# Flashlights: what to get



## KPD54 (Oct 30, 2020)

So, after a long and storied history, I'm putting the mag light away, the poor thing is old and tired, and is headed for a shelf in my house. Now I need to replace it with something new and shiny, so Im hoping you folks can shed some light on what's the best option on the market, and your pros and cons on what you use.


----------



## 02136colonel (Jul 21, 2018)

When I was on, I carried a Fenix TK20R on my belt as a primary light and a Fenix PD35 clipped inside a pocket as a backup light.


----------



## USAF286 (May 20, 2011)

I’ve become a fan of streamlight products, I have the strion HL on my belt and a bigger one in my bag. I do still carry the mag light in certain apartment buildings because it’s helped more than once with preventing a door getting slammed/locked in our faces. 

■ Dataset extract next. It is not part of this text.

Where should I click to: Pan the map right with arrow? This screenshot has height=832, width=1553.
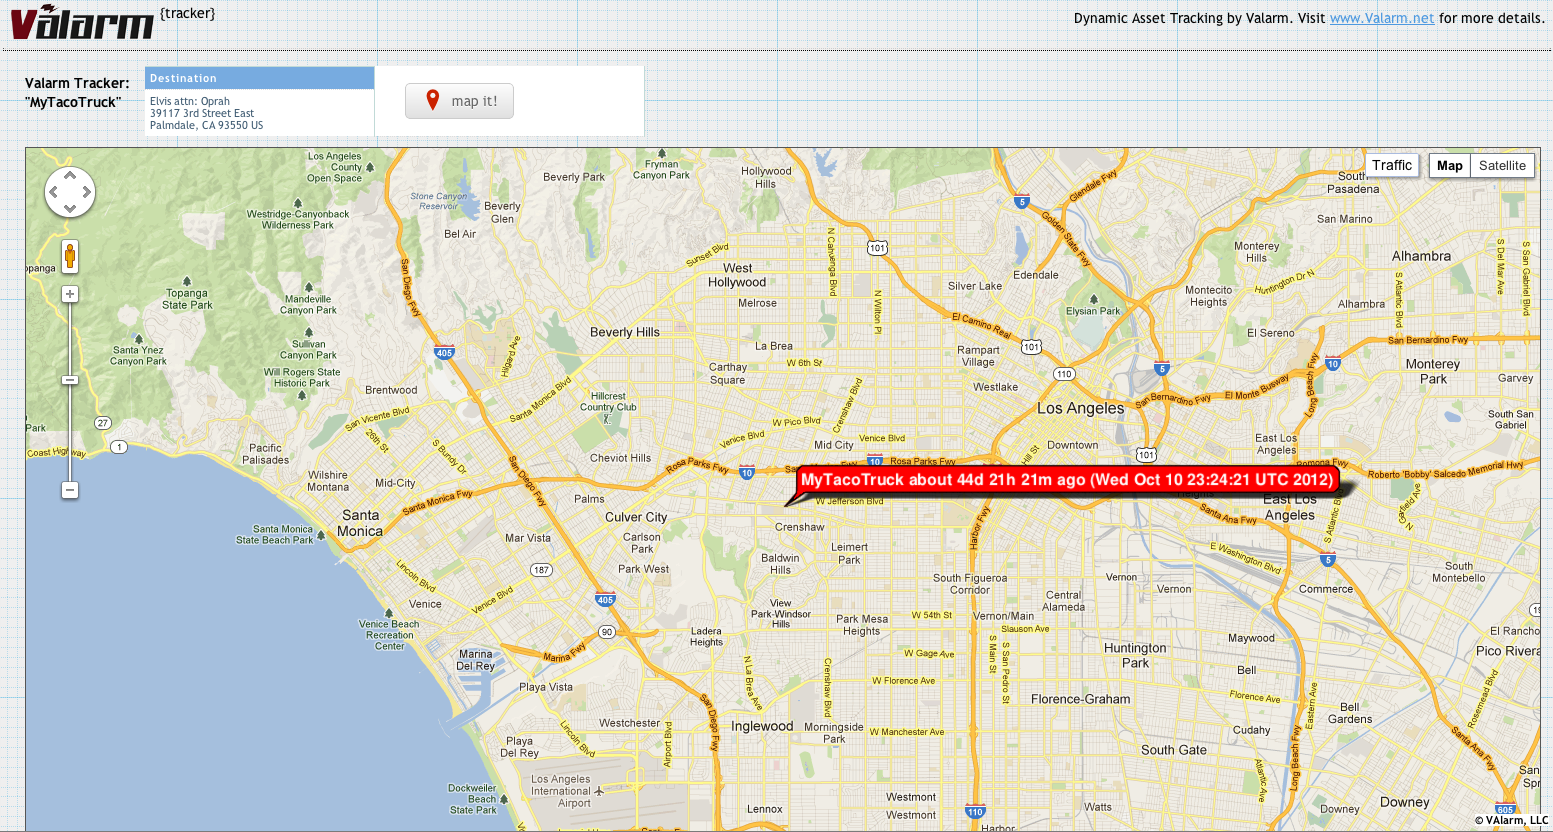pyautogui.click(x=87, y=191)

Sent from my iPhone using Tapatalk


----------



## EUPD377 (Jan 30, 2020)

I’ve got a streamlight Stinger (the big one) that’s issued, but it usually stays in my car as a backup. I carry a streamlight Strion on my vest.

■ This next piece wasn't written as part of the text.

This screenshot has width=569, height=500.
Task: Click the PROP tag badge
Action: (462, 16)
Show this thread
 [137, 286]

We also have rechargeable LED maglights in our patrol vehicles that pretty much only get used as impact weapons.


----------



## kdk240 (Nov 7, 2002)

I'm still a fan of my Mag and still use it but more now as a secondary tool esp. for certain situations. That said. I had a custom led upgrade put into it from a company called Malkoff Devices, he makes led upgrades/custom lighting products. Works great, strong, made from aluminum w/ lifetime warranty not some cheap product . Cost about $60 and its been in duty use about 8 years now. If you still want to keep the mag, its worth the look. That said, I became a bit of a light snob over the years, I've tried the whole major brand flashlight thing, streamlight, surefire, fenix, nightcore ect, and the 2 I've come depend on daily is Streamlight Pro Tac Series. (Rechargeable and reasonably priced for what you get) I use a Protac HL5X @3500 lumens. Fantastic Light, Bright and Durable and it is big enough to fit in a sap pocket. 
For my belt the Protac Hl. Small, light and bright. Have beat the crap out of both and they work like they are brand new. Hope that helps.


----------



## RodneyFarva (Jan 18, 2007)

I, myself prefer anything made by Surefire. I have the "lawman R1" it has something called "Intellibeam" its a sensor in the front bezel that will dim the light when you shine it on something close up, like a license, then go back to full beam when you point it away so you don't blind yourself roadside.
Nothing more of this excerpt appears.